Als der von der FMLN aufgestellte Mauricio Funes am 1. Juni 2009 das höchste Staatsamt antrat, zählte das zentralamerikanische Land den offiziellen Angaben zufolge rund 650000 Menschen über 15 Jahren, die nicht lesen und schreiben konnten. Das entsprach 17,9 Prozent der erwachsenen Bevölkerung. Als Ziel gab die Regierung daraufhin aus, diesen Anteil bis zum Ende ihrer Amtszeit 2014 mit Hilfe von mehr als 16000 Freiwilligen zumindest um vier Prozentpunkte zu senken.
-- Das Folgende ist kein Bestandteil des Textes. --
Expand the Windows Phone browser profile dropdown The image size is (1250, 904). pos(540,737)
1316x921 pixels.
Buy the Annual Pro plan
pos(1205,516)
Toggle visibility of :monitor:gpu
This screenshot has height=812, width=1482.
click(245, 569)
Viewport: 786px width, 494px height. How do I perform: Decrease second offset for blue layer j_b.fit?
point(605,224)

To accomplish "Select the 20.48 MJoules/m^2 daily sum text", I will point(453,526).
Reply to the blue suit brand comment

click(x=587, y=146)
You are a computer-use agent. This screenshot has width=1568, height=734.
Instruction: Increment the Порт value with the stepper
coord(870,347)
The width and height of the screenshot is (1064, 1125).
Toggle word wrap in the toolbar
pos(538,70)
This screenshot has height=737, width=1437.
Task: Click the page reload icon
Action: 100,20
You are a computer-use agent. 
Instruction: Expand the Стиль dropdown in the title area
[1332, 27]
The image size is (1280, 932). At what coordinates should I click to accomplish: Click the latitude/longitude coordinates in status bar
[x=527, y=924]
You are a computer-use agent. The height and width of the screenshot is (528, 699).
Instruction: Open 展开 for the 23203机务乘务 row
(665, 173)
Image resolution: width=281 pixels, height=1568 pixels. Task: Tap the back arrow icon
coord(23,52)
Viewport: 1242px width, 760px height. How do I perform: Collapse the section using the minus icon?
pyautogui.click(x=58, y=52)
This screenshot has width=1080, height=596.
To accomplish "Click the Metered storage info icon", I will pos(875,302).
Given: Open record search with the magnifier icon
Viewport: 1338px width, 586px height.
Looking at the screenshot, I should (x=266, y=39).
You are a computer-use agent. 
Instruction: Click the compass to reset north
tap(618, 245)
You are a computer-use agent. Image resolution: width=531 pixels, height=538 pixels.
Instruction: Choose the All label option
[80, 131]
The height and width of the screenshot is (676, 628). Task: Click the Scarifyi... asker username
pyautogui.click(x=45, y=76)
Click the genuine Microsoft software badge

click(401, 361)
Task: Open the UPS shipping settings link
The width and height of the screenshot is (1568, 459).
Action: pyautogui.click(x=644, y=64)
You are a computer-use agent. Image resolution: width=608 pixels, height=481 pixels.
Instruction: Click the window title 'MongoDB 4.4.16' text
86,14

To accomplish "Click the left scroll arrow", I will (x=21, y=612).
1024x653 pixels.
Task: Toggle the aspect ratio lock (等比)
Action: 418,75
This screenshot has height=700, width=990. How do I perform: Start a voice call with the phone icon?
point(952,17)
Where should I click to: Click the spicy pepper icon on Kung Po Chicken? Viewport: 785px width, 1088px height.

Seither hätten bereits 100000 Menschen mit Hilfe der kubanischen Unterrichtsmethode »Yo Sí Puedo« (Ja, ich kann) lesen und schreiben gelernt, berichtete die Agentur Prensa Latina.
Am Dienstag (13. Dez.) kündigte Funes an, die Maßnahmen zur Bekämpfung der Armut auszubauen. Im zu Ende gehenden Jahr habe seine Regierung 173 Millionen US-Dollar für soziale Maßnahmen ausgegeben, 2010 seien es 134 Millionen gewesen. Demgegenüber habe die vorherige Administration, die von der Rechtspartei ARENA gestellt worden war, 2008 nur 24 Millionen Dollar in solche Vorhaben investiert.
Um mehr Mittel für die Sozialprogramme zu gewinnen, betreibt Funes’ Kabinett im Parlament derzeit eine Steuerreform zugunsten der untersten Einkommensschichten. Gehälter unter 503 US-Dollar im Monat sollen künftig abgabenfrei sein, wovon mehr als 260000 Arbeiter profitieren würden. Demgegenüber werden die Steuern für drei Prozent der Zahlungspflichtigen, diejenigen, die mehr als 6000 Dollar im Monat verdienen, erhöht. Außerdem sollen die derzeit bei 25 Prozent liegenden Abgaben auf Unternehmensgewinne auf 30 Prozent steigen, was dem Niveau der Nachbarländer entspreche, so Funes.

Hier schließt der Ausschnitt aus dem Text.